● **SELECTED PASSAGE**:

Hoppers Crossing is served by the Hoppers Crossing railway station, to the south of the suburb, on the Werribee line, where the line is crossed by the Old Geelong Road. In the 19th century, railway workers on the line knew the place as Hopper's Hill, referring to the steep gradient from Skeleton Creek where goods locomotive drivers often had to split their train into two sections to make the grade. When opened in 1970, the station was on the western side of the Old Geelong Road level crossing on the Port Fairy line, served by only a few diesel-hauled trains each day. In 1983, the station was relocated to the eastern side of the level crossing, in conjunction with electrification of the line. The Regional Rail Link opened in 2015, which provided new track from West Werribee through Tarneit to Deer Park and included a new railway station at Tarneit. This connected the Serviceton and Port Fairy railway lines and redirected Geelong V/Line trains away from the Port Fairy line and Hoppers Crossing.

In November 2018, the Victorian Government announced that the level crossing at Old Geelong Road would be removed by closing the existing road and constructing a new road bridge east of the station. The station and precinct would also be rebuilt. The road bridge was opened in December 2021 and the remainder of the project is scheduled for completion in 2022.

In the mid-2000s a tramway was proposed for the Hoppers Crossing – Werribee area to replace bus services, but the idea was not seen as feasible by the Wyndham City Council and Victorian State Government.

===Bus===
Bus services in Hoppers Crossing connect surrounding areas to Hoppers Crossing station, Werribee Plaza, and Werribee. Bus services have been extended as surrounding areas expand.

(Saved data entries)
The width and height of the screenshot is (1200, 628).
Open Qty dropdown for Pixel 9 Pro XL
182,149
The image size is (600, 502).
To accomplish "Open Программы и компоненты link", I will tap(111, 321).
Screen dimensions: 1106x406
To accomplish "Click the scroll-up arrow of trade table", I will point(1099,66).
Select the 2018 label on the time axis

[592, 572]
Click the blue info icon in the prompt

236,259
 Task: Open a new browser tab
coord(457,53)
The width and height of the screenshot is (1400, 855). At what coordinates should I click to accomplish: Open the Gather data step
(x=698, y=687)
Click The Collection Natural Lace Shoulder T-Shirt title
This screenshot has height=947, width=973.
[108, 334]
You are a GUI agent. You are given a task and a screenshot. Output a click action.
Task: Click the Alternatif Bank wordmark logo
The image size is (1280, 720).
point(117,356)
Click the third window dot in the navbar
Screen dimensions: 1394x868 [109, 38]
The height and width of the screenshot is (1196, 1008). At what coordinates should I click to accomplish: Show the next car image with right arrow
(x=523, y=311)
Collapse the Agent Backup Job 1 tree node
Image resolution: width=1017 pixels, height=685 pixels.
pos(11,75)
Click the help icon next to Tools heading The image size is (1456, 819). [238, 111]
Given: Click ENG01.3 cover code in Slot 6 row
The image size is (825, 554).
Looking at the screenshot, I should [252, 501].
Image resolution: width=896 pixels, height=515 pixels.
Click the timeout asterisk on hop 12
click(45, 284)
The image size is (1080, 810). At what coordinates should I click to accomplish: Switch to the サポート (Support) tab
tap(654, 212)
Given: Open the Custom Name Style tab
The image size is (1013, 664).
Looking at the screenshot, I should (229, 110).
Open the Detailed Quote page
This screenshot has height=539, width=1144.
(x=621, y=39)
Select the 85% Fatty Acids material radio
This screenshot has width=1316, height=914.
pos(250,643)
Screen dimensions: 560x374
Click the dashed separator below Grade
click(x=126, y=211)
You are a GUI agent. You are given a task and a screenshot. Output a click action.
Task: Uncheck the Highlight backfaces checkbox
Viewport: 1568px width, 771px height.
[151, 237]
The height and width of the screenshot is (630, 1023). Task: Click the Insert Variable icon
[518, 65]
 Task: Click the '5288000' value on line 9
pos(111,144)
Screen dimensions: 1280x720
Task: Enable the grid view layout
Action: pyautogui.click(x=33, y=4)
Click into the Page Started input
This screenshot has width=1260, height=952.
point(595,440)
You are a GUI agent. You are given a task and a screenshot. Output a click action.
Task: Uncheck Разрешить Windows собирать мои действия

● **EXERCISES**:
A: Please list every four-digit year mentioned in the passage on transport in Hoppers Crossing, in the order they appear.
B: Write the next part of the passage on transport in Hoppers Crossing, starting after its final sentence.

● **OUTPUTS BY TASK**:
A: 1970, 1983, 2015, 2018, 2021, 2022

B:
===Road===
Major roads include the Princes Highway (C109), Heaths Road (C701), Derrimut Road (C702), Hogans Road, Morris Road, Tarneit Road and Sayers Road.

==Sports==

Hoppers Crossing has many gyms and sports grounds. There are facilities for tennis, soccer, Australian rules football, basketball, netball, lawn bowls and more. In 2004, the Federation Trail was opened, which links Werribee with Brooklyn, and soon Yarraville.

A new soccer complex was built at The Grange for the Hoppers Crossing Soccer Club. They previously played at Mossfiel Reserve, which is now a rugby football field. Founded in 1971, the 'Reds' have won 5 senior championships (1999, 2001, 2012, 2014 and 2015) and will compete in the Football Federation Victoria State League 2 Nth/West division in 2017. One of the most popular clubs in the region, Hoppers Crossing SC currently field 20 teams across junior, senior and masters age groups.

The Hoppers Crossing Football Club, nicknamed the 'Warriors', play at Hogans Road Reserve. They currently compete in the Western Region Football League first division, where they won senior premierships in 2002 and 2004. The Warriors are one of the biggest clubs in the league, boasting numerous junior sides as well seniors and reserves.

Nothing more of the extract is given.